═════ TEXT PASSAGE ═════
Why professors should never have affairs with their students: What could be more clichéd?

Why Professors Should Never Have Affairs With Their Students

Why Professors Should Never Have Affairs With Their Students

A column about life, culture, and politics.
May 21 2015 10:25 AM

Why Professors Should Never Have Affairs With Their Students

It’s not about affecting professional distance. It’s about not wallowing in clichés. 

If a professor is interested in a graduate student for an external, more quotidian reason, the violence done is to her whole faith in herself.

Photo by ESTUDI M6/Shutterstock

I’ve recently been feeling exhausted by the number of male professors I know who’ve had, or tried to have, affairs with their students. I am not the kind of person who always sees women as victims. I don’t generally subscribe to overarching feminist interpretations of intimate life. But as a professor myself, I believe very strongly in the absolute right of a student to have the professors muddling around in her work take a fixed and circumscribed role.
═════
● GOAL A
Reproduce the stretch of the column on professors and students from "May 21 2015" through "and circumscribed role.".
● GOAL B
In the column on professors and students, what has the writer recently been feeling exhausted by?
● GOAL C
Extend the column on professors and students, picking up after its final sentence.
The records after this text play no part in the work here.
═════ INFORMATION SUPPLIED ═════
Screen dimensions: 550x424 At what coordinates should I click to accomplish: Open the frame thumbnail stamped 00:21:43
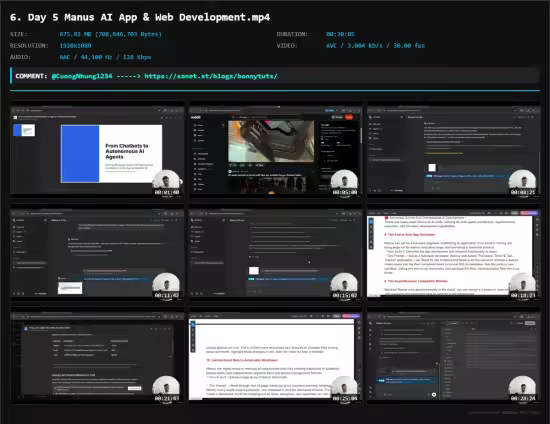click(97, 356)
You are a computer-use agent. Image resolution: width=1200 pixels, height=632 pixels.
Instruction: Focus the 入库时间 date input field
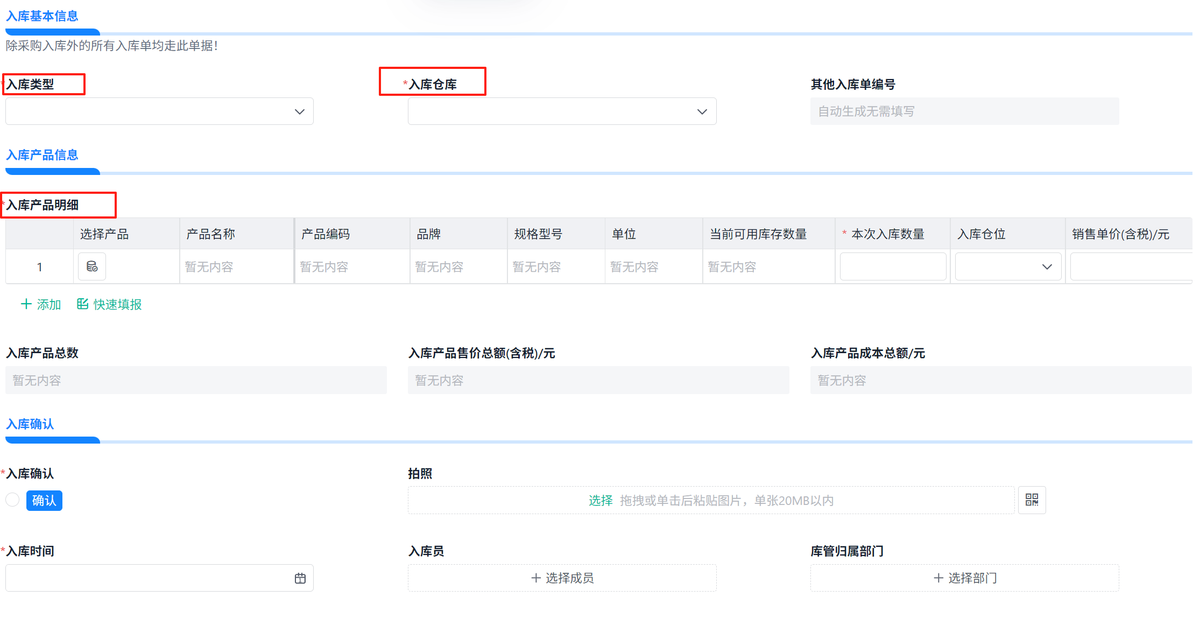tap(148, 578)
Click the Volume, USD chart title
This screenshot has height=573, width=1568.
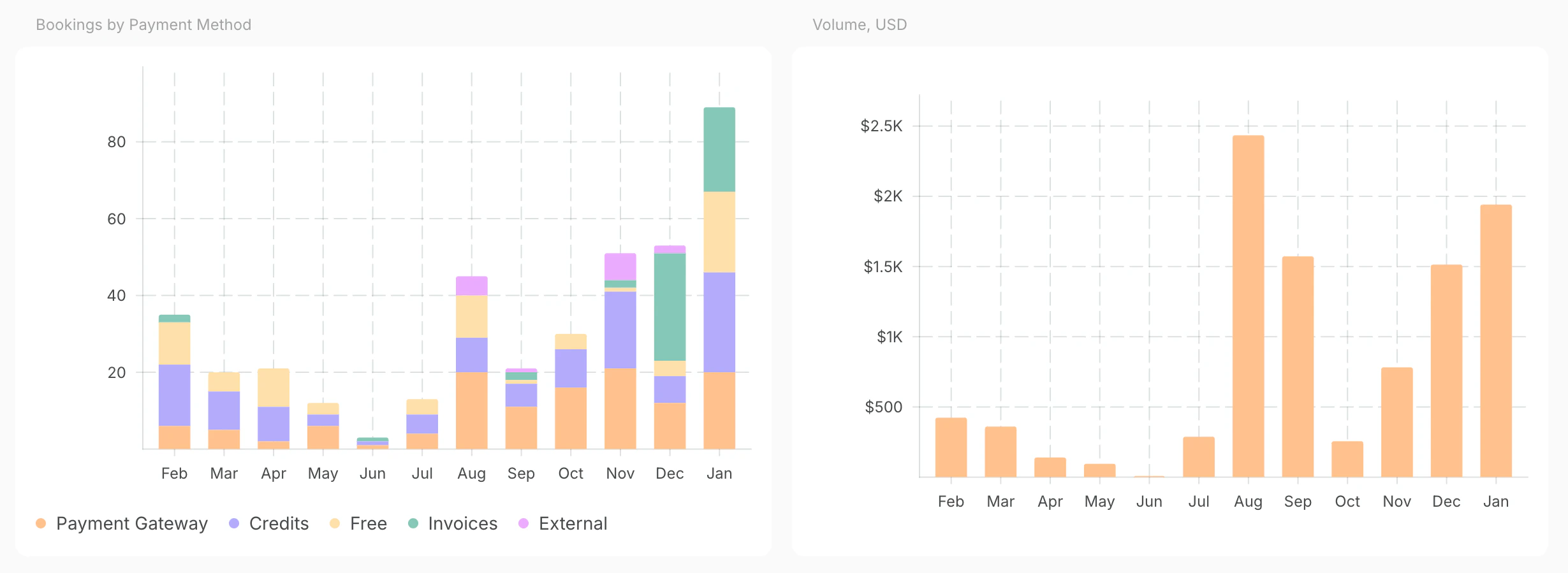(860, 25)
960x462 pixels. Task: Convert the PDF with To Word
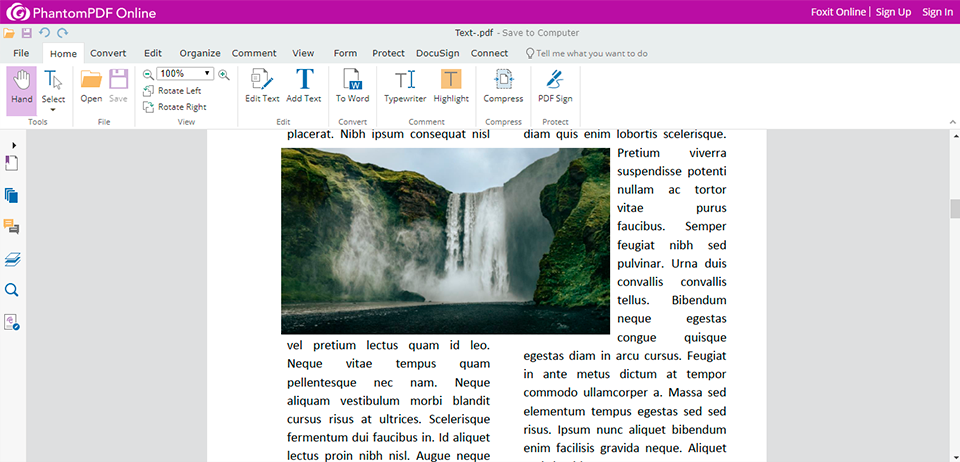[352, 86]
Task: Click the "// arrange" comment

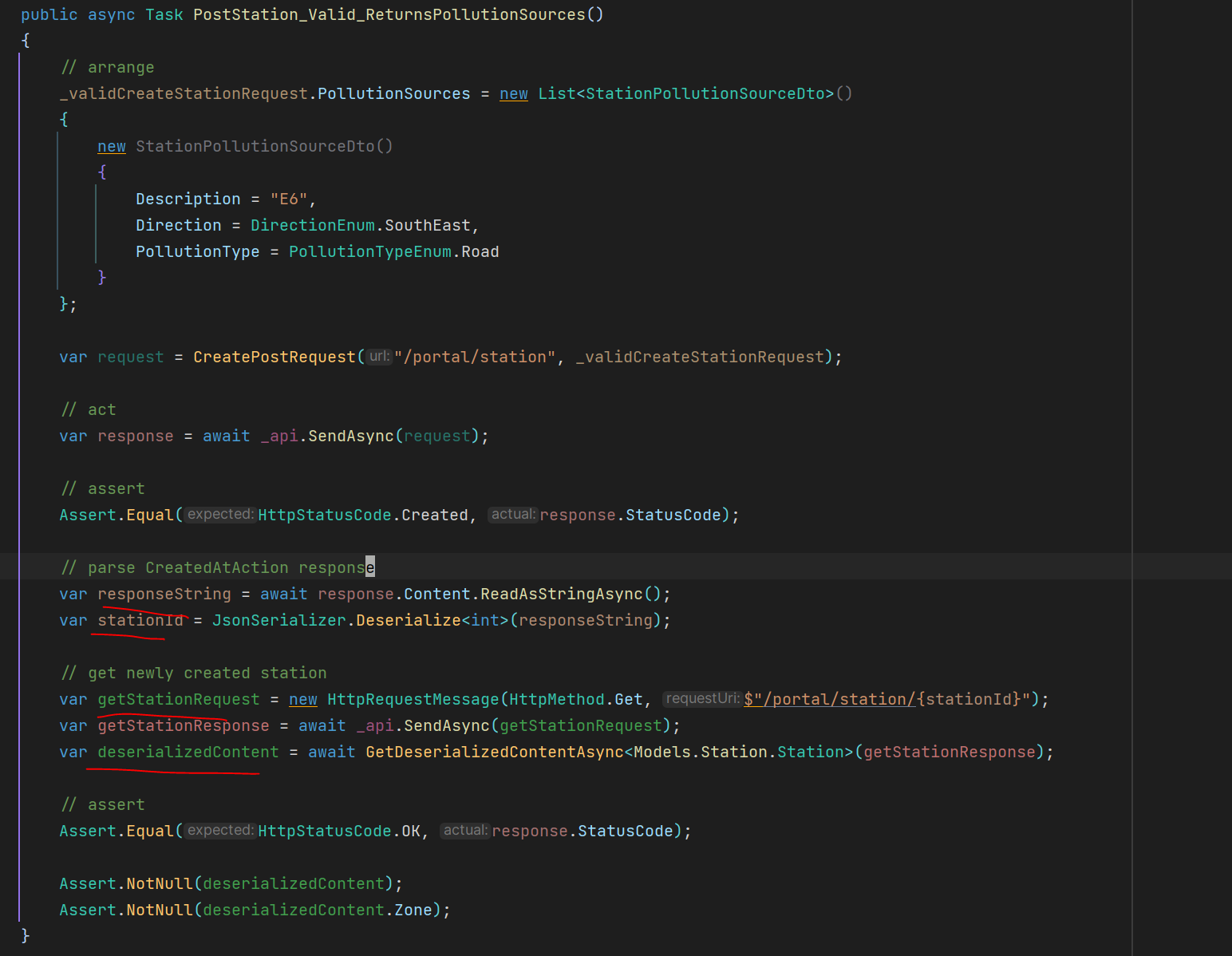Action: click(108, 67)
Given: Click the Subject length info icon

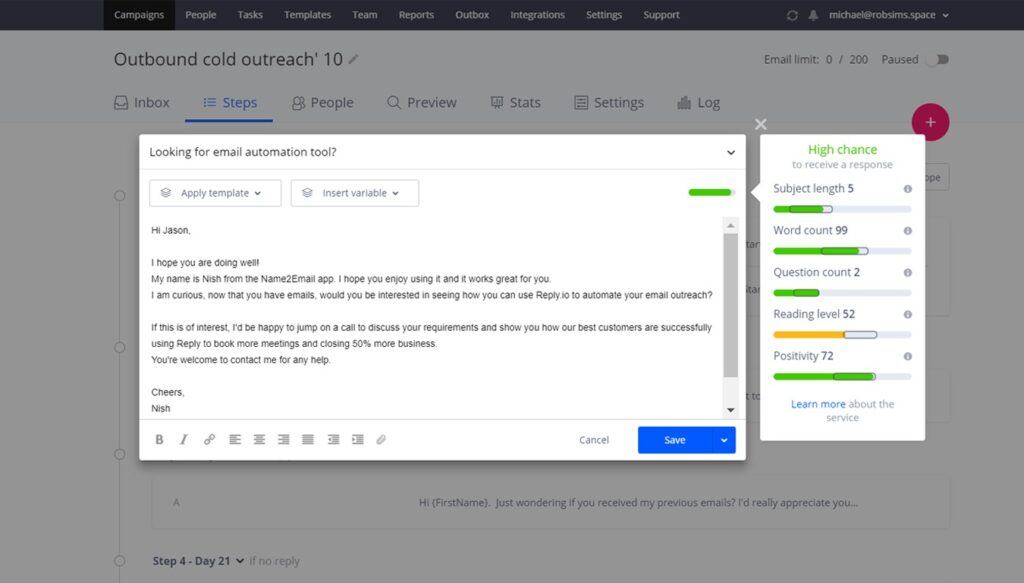Looking at the screenshot, I should (x=906, y=188).
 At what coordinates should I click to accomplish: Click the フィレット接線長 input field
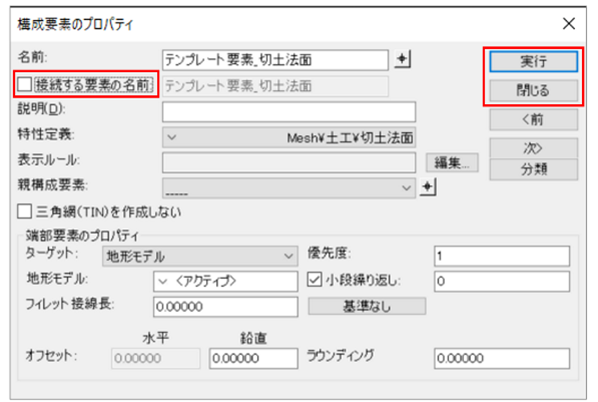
═════
● EXPECTED ANSWER A
May 21 2015 10:25 AM

Why Professors Should Never Have Affairs With Their Students

It’s not about affecting professional distance. It’s about not wallowing in clichés. 

If a professor is interested in a graduate student for an external, more quotidian reason, the violence done is to her whole faith in herself.

Photo by ESTUDI M6/Shutterstock

I’ve recently been feeling exhausted by the number of male professors I know who’ve had, or tried to have, affairs with their students. I am not the kind of person who always sees women as victims. I don’t generally subscribe to overarching feminist interpretations of intimate life. But as a professor myself, I believe very strongly in the absolute right of a student to have the professors muddling around in her work take a fixed and circumscribed role.

● EXPECTED ANSWER B
The number of male professors the writer knows who have had, or tried to have, affairs with their students.

● EXPECTED ANSWER C
One of my objections to professors hitting on students is the inexorable cliché of it, the tawdry story it tells of relations between men and women. To a certain type of male professor, the fantasy of a dewy, impressed protégé is still seductive, a woman who he has easy power over, who is improved, tutored, made by him (as opposed to the female professors I know who are more likely to seek romantic companionship with someone more challenging, more in their league).

The dynamic is so trite one can barely commit it to the page, but it seems that otherwise charismatic, original men are completely happy to inhabit this cliché, to live and work in it. In my experience these are men who would rather die than dress or speak or write in a clichéd way, but in this particular area of triteness, they feel entirely comfortable. They can think of themselves as bookish outlaws or cowboys because they are breaking rules, even though they are on a deeper level following the most retrograde rules of sexual politics. They are buying into the most boring and conventional fantasies of a prefeminist time, salving vulnerable male egos with the most facile and predictable of balms. 


I can hear one of the male professors I am thinking of asking me to be less dour and serious, to see that sparks can arise in all kinds of inconvenient circumstances. But I just don’t accept that they arise unless you are open to them, unless you foster them. One can understand the cheap frisson—anything forbidden is newly interesting, provocative—but there is a cheap frisson to the incest taboo as well, yet most of us manage to resist it.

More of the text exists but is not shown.